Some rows
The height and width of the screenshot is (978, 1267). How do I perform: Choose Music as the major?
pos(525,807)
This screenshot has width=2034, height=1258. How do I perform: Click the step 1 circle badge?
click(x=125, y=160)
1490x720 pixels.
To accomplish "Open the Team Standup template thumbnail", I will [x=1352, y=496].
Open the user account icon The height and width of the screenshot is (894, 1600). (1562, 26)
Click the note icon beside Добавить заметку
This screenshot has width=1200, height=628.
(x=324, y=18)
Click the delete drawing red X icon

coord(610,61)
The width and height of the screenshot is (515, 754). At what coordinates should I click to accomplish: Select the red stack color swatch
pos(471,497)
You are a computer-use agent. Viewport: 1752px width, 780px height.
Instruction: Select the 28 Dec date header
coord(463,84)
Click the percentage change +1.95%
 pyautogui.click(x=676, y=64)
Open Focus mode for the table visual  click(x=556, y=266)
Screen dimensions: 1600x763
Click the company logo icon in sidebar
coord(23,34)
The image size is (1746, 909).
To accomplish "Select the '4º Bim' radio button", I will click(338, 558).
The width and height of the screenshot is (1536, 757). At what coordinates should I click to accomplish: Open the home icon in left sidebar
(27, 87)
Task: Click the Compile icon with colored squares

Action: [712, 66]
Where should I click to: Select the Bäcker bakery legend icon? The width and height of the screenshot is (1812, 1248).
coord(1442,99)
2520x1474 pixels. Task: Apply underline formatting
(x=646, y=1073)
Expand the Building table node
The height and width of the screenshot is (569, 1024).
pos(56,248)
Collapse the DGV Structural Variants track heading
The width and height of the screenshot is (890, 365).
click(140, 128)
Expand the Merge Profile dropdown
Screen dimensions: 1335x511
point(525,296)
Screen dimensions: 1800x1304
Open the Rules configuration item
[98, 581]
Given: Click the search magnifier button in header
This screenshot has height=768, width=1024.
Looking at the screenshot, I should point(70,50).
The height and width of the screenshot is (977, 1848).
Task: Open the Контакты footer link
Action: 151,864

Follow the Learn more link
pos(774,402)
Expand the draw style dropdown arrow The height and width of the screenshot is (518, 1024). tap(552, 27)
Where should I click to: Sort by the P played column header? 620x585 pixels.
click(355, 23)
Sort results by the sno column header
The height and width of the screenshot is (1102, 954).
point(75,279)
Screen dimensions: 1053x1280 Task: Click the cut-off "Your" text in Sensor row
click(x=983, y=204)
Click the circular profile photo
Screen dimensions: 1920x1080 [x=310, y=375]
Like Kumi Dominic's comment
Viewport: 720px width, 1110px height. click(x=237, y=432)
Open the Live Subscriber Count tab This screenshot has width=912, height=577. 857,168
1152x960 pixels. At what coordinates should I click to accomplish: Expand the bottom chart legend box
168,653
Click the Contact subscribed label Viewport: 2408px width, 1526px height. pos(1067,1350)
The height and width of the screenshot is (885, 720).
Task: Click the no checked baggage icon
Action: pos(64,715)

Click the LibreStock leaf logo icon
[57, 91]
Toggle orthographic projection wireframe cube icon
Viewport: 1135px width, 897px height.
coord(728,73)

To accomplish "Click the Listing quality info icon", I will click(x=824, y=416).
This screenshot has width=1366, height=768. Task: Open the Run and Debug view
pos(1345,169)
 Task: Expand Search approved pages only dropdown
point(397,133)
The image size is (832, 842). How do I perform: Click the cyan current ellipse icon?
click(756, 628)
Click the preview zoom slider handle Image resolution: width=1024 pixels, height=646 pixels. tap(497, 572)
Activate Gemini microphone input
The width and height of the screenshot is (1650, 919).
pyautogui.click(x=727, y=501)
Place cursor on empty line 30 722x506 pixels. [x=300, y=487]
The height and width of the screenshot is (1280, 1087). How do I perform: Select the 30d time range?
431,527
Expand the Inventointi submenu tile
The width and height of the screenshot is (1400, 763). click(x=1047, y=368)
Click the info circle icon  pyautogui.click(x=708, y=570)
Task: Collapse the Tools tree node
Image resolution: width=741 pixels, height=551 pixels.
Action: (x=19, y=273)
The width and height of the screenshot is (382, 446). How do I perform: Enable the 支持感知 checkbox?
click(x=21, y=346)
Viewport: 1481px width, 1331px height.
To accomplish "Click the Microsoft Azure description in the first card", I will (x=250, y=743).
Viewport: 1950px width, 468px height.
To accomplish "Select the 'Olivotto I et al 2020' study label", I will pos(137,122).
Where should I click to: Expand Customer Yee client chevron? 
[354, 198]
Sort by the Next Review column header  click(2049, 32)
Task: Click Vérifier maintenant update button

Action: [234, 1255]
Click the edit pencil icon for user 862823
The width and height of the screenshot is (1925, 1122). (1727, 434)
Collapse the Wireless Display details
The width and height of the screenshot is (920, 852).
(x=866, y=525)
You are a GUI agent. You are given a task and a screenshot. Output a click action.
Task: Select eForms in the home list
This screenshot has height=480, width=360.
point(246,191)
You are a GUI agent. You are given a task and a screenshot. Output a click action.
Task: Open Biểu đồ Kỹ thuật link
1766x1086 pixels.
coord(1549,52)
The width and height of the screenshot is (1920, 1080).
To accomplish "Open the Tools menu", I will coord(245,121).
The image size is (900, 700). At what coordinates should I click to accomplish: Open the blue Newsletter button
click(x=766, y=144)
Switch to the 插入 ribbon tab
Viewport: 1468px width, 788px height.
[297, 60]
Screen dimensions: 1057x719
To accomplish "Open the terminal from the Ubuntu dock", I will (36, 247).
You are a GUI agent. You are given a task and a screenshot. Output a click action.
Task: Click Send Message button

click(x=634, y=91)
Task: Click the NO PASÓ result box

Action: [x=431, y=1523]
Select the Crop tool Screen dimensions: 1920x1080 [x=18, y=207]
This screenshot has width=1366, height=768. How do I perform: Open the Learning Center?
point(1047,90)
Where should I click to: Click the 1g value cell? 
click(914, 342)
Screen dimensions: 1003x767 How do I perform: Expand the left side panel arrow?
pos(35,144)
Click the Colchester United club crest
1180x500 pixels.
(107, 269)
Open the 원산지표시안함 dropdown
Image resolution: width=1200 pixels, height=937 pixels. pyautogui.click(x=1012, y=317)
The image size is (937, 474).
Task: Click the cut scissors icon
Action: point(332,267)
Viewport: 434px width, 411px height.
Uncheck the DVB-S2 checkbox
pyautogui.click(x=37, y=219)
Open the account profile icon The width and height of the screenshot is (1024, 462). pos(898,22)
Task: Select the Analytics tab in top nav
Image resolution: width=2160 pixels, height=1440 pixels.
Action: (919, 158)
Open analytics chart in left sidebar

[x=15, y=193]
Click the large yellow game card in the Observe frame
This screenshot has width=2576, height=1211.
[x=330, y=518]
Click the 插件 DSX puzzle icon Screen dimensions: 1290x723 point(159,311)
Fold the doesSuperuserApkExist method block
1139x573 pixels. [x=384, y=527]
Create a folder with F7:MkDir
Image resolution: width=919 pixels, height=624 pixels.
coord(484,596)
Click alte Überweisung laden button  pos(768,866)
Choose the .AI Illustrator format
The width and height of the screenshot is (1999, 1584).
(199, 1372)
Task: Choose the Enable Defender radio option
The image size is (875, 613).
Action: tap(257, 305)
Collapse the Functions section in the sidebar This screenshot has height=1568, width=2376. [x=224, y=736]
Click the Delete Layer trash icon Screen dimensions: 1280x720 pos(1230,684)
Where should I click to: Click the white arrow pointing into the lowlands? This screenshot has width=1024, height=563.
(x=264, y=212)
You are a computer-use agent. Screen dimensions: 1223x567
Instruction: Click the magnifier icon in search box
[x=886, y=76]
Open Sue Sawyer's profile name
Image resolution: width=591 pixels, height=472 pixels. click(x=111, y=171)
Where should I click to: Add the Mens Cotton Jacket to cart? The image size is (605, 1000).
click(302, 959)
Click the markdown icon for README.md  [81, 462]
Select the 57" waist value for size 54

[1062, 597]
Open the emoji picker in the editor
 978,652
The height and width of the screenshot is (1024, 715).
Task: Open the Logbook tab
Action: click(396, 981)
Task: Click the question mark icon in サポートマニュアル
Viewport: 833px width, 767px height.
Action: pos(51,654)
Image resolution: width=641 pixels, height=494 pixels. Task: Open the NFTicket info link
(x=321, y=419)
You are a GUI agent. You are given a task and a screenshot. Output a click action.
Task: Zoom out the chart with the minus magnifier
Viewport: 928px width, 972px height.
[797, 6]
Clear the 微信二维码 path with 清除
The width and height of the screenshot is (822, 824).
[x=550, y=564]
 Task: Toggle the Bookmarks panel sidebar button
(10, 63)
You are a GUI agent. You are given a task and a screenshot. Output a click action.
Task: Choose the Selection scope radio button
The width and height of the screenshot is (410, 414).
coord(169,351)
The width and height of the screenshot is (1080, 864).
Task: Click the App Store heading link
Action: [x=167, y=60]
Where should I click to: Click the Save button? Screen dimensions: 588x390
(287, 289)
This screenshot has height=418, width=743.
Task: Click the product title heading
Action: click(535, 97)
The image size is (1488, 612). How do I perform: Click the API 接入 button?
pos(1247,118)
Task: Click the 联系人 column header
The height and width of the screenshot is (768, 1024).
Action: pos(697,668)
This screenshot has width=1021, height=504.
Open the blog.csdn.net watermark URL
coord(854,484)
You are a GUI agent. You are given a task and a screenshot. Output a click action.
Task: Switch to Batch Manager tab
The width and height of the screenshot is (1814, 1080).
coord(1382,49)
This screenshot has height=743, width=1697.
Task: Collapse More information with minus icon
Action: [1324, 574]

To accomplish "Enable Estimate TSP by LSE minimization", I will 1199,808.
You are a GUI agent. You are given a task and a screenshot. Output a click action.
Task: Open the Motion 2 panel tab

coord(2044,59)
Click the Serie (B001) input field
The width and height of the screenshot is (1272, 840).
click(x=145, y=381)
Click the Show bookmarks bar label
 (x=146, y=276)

**Problem details:**
Reproduce the rows starting at the line containing "Given: Click the" and ending at the line containing "will click(x=824, y=416).", substituting "Order" for every "Sort". Leave all other text unchanged.

**Final result:**
Given: Click the search magnifier button in header
This screenshot has height=768, width=1024.
Looking at the screenshot, I should point(70,50).
The height and width of the screenshot is (977, 1848).
Task: Open the Контакты footer link
Action: 151,864

Follow the Learn more link
pos(774,402)
Expand the draw style dropdown arrow The height and width of the screenshot is (518, 1024). tap(552, 27)
Where should I click to: Order by the P played column header? 620x585 pixels.
click(355, 23)
Order results by the sno column header
The height and width of the screenshot is (1102, 954).
point(75,279)
Screen dimensions: 1053x1280 Task: Click the cut-off "Your" text in Sensor row
click(x=983, y=204)
Click the circular profile photo
Screen dimensions: 1920x1080 [x=310, y=375]
Like Kumi Dominic's comment
Viewport: 720px width, 1110px height. click(x=237, y=432)
Open the Live Subscriber Count tab This screenshot has width=912, height=577. 857,168
1152x960 pixels. At what coordinates should I click to accomplish: Expand the bottom chart legend box
168,653
Click the Contact subscribed label Viewport: 2408px width, 1526px height. pos(1067,1350)
The height and width of the screenshot is (885, 720).
Task: Click the no checked baggage icon
Action: pos(64,715)

Click the LibreStock leaf logo icon
[57, 91]
Toggle orthographic projection wireframe cube icon
Viewport: 1135px width, 897px height.
coord(728,73)

To accomplish "Click the Listing quality info icon", I will click(x=824, y=416).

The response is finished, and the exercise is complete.